PSA’s are effective ways of raising public awareness about an issue, recruiting volunteers, and informing the public of an upcoming event. PSA’s are messages “in the public interest” that are usually run for nonprofit organizations about programs and services that will benefit a community. PSA’s may appear as print or broadcast ads, Internet ads, or as donated billboards. However, PSA’s are more prevalent in broadcast media than in newspapers, because stations have licensing requirements to serve the public interest, whereas print and online media do not share this obligation.
Over the years, many nonprofit organizations grew disenchanted with PSA’s because they became increasingly difficult to get placed. That is no longer the case, according to Howard Benenson, chairman of Benenson and Jansen, a Los Angeles-based branding agency that specializes in working with the nonprofit sector. According to Benenson, “in general, it is easier to place PSA’s today than ten years ago. There are more outlets available due in large measure to the growth of the cable networks.” “Plus,” added Benenson, “the Internet has opened up to be a great PSA resource.” Benenson believes that the corporate trends have also created more opportunities to place PSA’s. “Fortunately, we are in a mindset today where more and more media management executives and corporations are recognizing the opportunities associated with connecting to causes,” he noted.
PSA’s for broadcast on either radio or TV are generally fifteen- or thirty-second spots. Stations donate the time and determine when the spots will air. More and more often, PSA’s are presented as a joint effort of the sponsoring agency and the station. Stations encourage PSA’s to include a phone number or Web site so that their audience can obtain more information.
PSA’s are submitted on paper, audiotape, videotape, or digital files as required by the station. Print ads vary in size, depending on the publication’s layout and available space. If your ads are produced digitally using a common graphics program, the publication can easily reformat the ad to fit the space available. Do not pass up free community newspapers and shopping guides when considering PSA’s; they get read, and people tend to keep them around for a long time, unlike a daily newspaper.
Although the space and time for PSA’s are free, production is not, and the cost can vary, depending on whether you pay an advertising agency to produce the PSA’s for you, whether you get them to do it pro bono, or whether you have the radio station produce the spot.
Whatever route you choose, you should have clear objectives for your PSA campaign and a specific audience in mind. Ads should be memorable, relevant, and believable, and they should provide information that audiences can act on, rather than simply generate name recognition and nothing else.
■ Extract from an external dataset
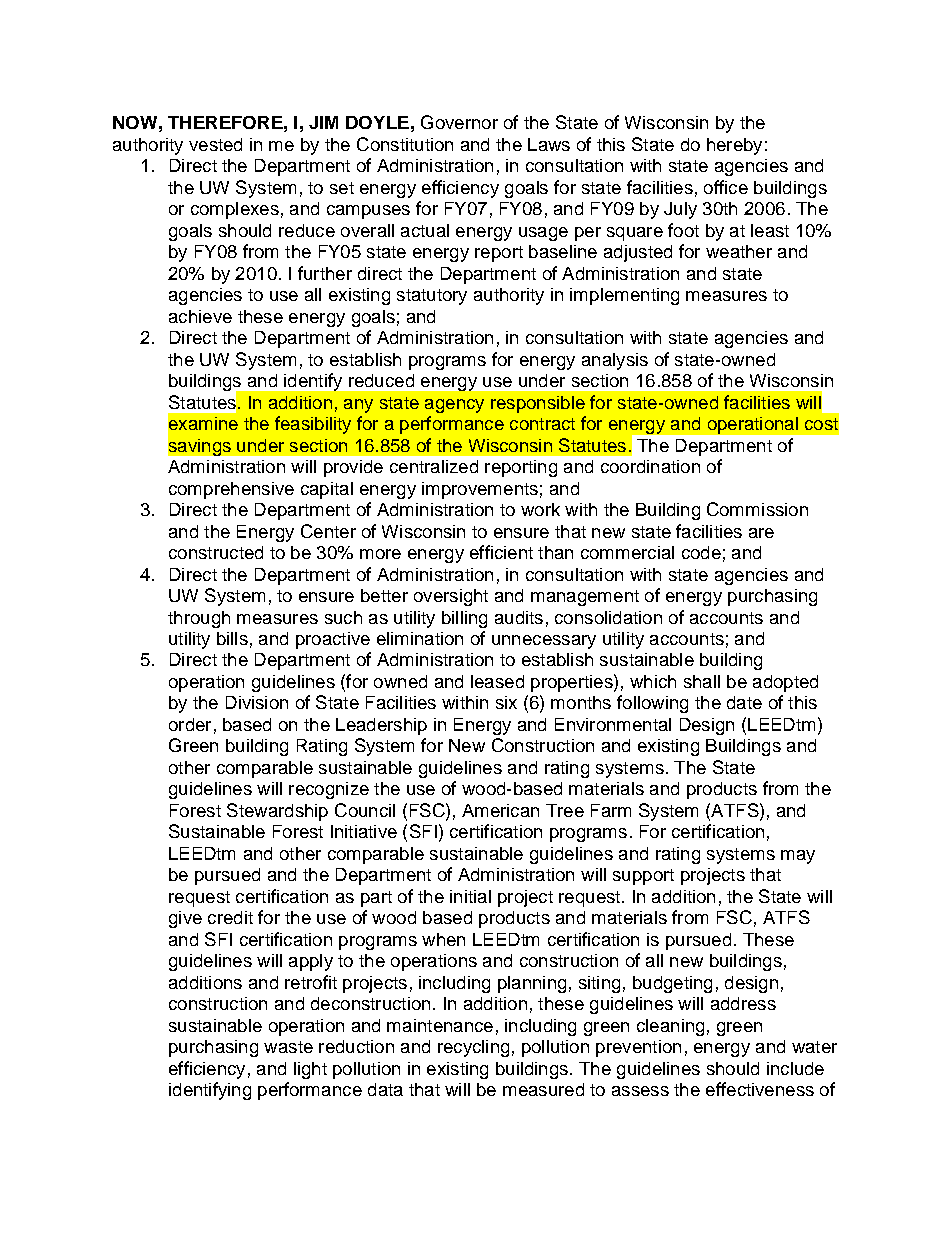 Image resolution: width=952 pixels, height=1233 pixels. What do you see at coordinates (288, 1047) in the page?
I see `waste` at bounding box center [288, 1047].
Remember, too, that hundreds of new PSA’s are distributed to radio and TV stations each month and that many just sit on a shelf. Competition for public service time and space is very intense. Although neither radio nor TV stations are now required to donate a specific amount of time to PSA’s, stations are obligated (as a condition of their FCC licenses) to determine local needs and to respond to the communities they serve. Their airing of PSA’s provides concrete evidence that they take that job seriously.
There are ways to make yours stand out from the rest and improve its chances of airing. Here are a few simple steps to follow:
Watch, read, and listen to local media. Become a student of PSA’s. Watch for them on your local TV and cable stations and in your newspapers. Listen for them on the radio. Knowing what types of spots your local media use gives you an opening when working to place PSA’s.
Make a call, or conduct research on the Internet. To ensure that PSA’s receive regular airtime and print space in your community, make personal contact with the public service manager responsible for PSA placement. Call the station or newspaper, and ask whom you should contact about placing a PSA (often that person’s title is public service director). Knowing the right person to contact is important, as these gatekeepers decide which PSA’s will be awarded time and space, as well as when they will appear. TV and radio stations may post PSA information on their Web sites.
After you have found the name of the person in charge of PSA’s, set up a meeting with that person. Personal contact is the best way to have PSA’s placed, because it gives public service managers a local connection to your issue.
Be prepared. Preparation for a face-to-face meeting can mean the difference between enjoying success and having your PSA sit on the shelf.